Am Todestag am 17. Oktober veranstaltet die Autorin und Filmemacherin Barbara Kaufmann um 20 Uhr in der Roten Bar des Volkstheaters mit Nick Romeo Reimann die audiovisuelle Leseperformance “Die Verhöre der Ingeborg Bachmann” mit Filmbeiträgen, Musik und originalen Interviews mit der Dichterin. Die nächste Vorstellung der “Malina”-Inszenierung von Claudia Bauer ist im Volkstheater am 28. Oktober angesetzt.
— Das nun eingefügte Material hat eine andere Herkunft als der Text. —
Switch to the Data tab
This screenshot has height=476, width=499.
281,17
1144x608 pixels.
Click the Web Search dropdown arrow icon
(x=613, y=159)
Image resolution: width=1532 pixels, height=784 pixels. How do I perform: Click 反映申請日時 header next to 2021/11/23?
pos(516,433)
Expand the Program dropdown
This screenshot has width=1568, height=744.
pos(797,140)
Ingeborg Bachmann wurde am 25. Juni 1926 als älteste Tochter eines Schuldirektors in Klagenfurt geboren. Ab 1945 studierte sie in Innsbruck und Graz, später in Wien Philosophie, Psychologie, Germanistik und zeitweise auch Staatswissenschaften. 1950 promovierte sie mit einer Arbeit über “Die kritische Aufnahme der Existenzialphilosophie Martin Heideggers”. Zunächst arbeitete Bachmann als Journalistin, von 1951 bis 1953 war sie beim Sender “Rot-Weiß-Rot” tätig, wo sie u.a. an der Seite von Peter Weiser und Jörg Mauthe die Texte der beliebten Sendereihe “Die Radiofamilie” (erst 2011 in Buchform erschienen) verfasste. Der Durchbruch als Schriftstellerin gelang ihr 1952 bei einer Lesung der Autorenvereinigung Gruppe 47 in Niendorf an der Ostsee. Bachmann war 1954 die erste Lyrikerin auf dem Cover des “Spiegel” und wurde in der Folge zum Literaturstar und zu einer der wesentlichen Exponentinnen feministisch geprägter Literatur.
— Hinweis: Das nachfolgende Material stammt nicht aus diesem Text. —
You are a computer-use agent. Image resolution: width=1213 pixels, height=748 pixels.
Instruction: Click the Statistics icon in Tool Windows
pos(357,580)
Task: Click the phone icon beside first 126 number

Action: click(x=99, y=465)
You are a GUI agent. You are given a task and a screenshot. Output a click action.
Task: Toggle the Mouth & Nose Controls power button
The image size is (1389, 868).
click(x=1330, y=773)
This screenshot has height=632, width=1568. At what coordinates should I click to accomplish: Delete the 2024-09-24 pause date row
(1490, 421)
Mit einer Gedichtwidmung begann am 24. Juni 1948 nicht nur der 20 Jahre andauernde, oft stürmische, und noch öfter von Enttäuschung und Missverständnissen geprägte Briefwechsel zwischen Ingeborg Bachmann und Paul Celan, sondern auch eine Liebe, die dank des 2006 veröffentlichten Briefwechsels breite Beachtung fand. In den folgenden Jahren lebte Bachmann abwechselnd in München (wo sie 1957/58 als Dramaturgin beim Bayerischen Fernsehen tätig war), Zürich, Berlin und Rom. In diesen Jahren entstanden etwa die Gedichtbände “Die gestundete Zeit” (1953) und “Anrufung des Großen Bären” (1956). 1955 schrieb sie das Hörspiel “Die Zikaden”, der Beginn ihrer Zusammenarbeit mit dem Komponisten Hans Werner Henze. 1959/60 hielt Ingeborg Bachmann als erste Gastdozentin für Poetik an der Universität in Frankfurt am Main eine Vorlesungsreihe zum Thema “Probleme zeitgenössischer Dichtung”.
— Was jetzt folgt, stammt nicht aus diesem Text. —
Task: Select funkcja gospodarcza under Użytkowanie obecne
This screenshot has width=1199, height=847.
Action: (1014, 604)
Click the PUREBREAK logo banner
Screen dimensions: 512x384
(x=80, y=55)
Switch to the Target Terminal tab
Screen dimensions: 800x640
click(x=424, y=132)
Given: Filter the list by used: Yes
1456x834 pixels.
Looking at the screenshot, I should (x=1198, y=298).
Ihre Wahlheimat war Mitte der 50er-Jahre Rom, durch ihre zeitweilige Lebensgemeinschaft mit dem Schweizer Schriftsteller Max Frisch hielt sie sich auch oft in Zürich auf. Der Erzählband “Das dreißigste Jahr” (1961) markiert die verstärkte Hinwendung der Schriftstellerin zur Prosa. 1961 wurde sie in die Westberliner Akademie der Künste aufgenommen, 1964 erhielt Bachmann den Georg Büchner-Preis der deutschen Akademie für Sprache und Dichtung in Darmstadt, 1968 den Großen Österreichischen Staatspreis und 1971 den Anton Wildgans-Preis der Österreichischen Industrie. In Rom entstanden ihr einziger vollendeter Roman “Malina” (1971), der Erzählband “Simultan” (1972) und die Erzählung “Gier”, die allerdings ebenso ein Fragment blieb wie der Roman “Der Fall Franza” und das “Requiem für Fanny Goldmann”. Der geplante “Todesarten”-Zyklus blieb unvollendet.

Ingeborg Bachmann starb am 17. Oktober 1973, nachdem sie am 26. September in ihrer Wohnung in der Via Giulia schwere Verbrennungen erlitten hatte. Am 25. Oktober wurde sie im engsten Familienkreis auf dem Friedhof Klagenfurt-Annabichl beerdigt. Ihr über 6.000 Seiten umfassender Nachlass befindet sich in der Österreichischen Nationalbibliothek und ist dort im Literaturarchiv einzusehen. Seit 1977 erinnert der alljährlich in Klagenfurt vergebene Ingeborg-Bachmann-Preis an sie.